With a light touch, some refreshing clarity and a fond citation to Mark Twain, Tax Court Judge Mark Holmes in a decision Wednesday demonstrates once more his mastery of the art of judicial writing.
Holmes, as is his wont, brings the reader right into the narrative from the start:
“This case comes to us from a riverboat casino on the lower Mississippi,” Holmes begins. “In 1991 Robert Heitmeier saw a lucrative opportunity in the newly legalized riverboat-gambling industry of New Orleans.”
See how we are immediately immersed in a colorful corner of the real, touchable world. Holmes does not bog down in tax arcana; first, he sets the stage. These are people he’s writing about, not mere abstractions. He offers a few puns, on the order of saying the IRS commissioner wanted to “sink his shelter,” and he takes the time to explain the difference between a captain and a riverboat pilot.

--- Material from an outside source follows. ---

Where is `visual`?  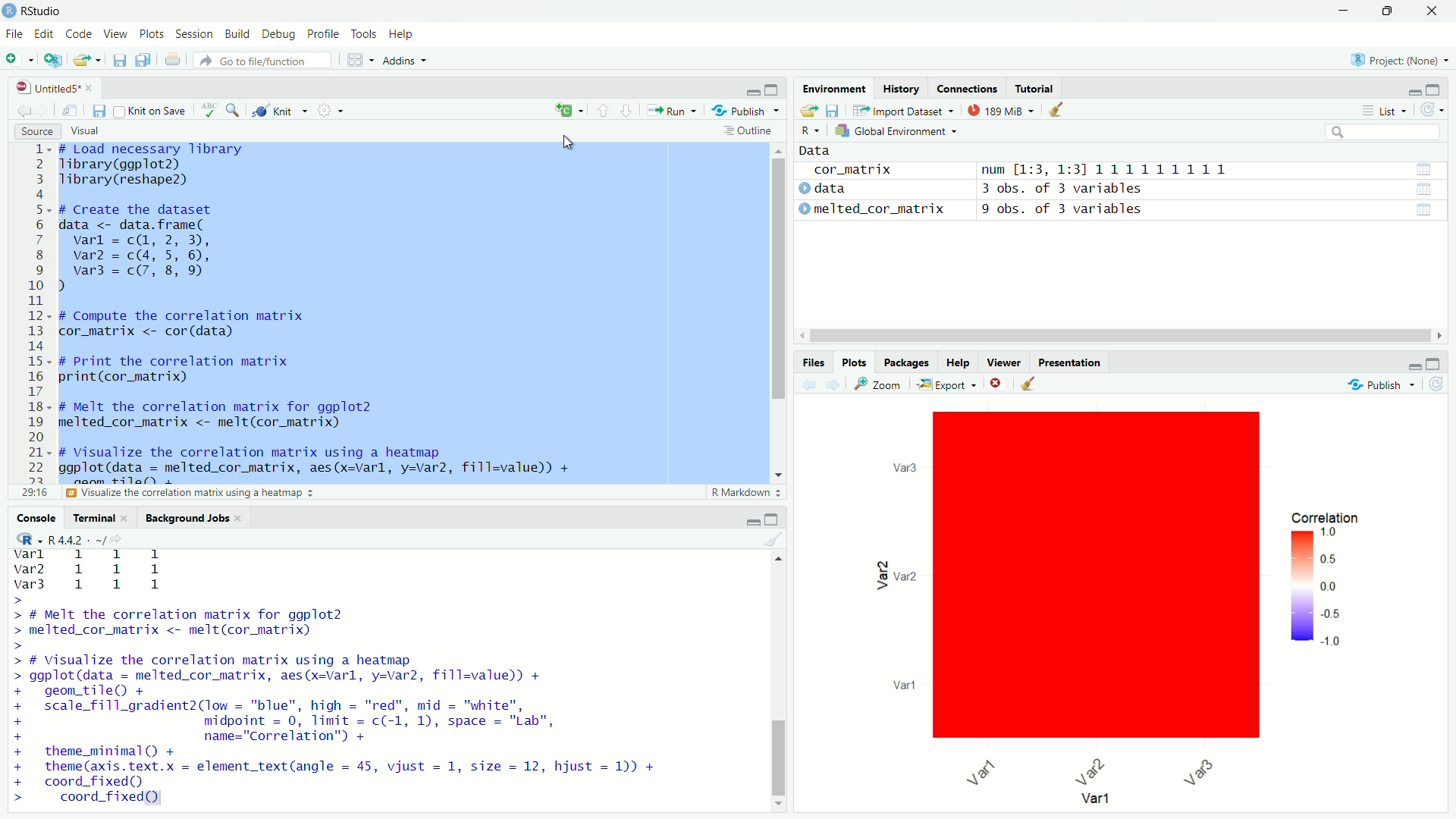
visual is located at coordinates (86, 131).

“Captaining is good work,” Holmes writes, “but piloting--ah, ‘a pilot, in those days, was the only unfettered and entirely independent human being that lived in the earth.’”
That’s a citation to Twain’s Life on the Mississippi. Now, strictly speaking, this is all ornamentation and outside the necessary scope of the decision, but it makes the business end of the opinion go down easier. Suits & Sentences says, nicely done.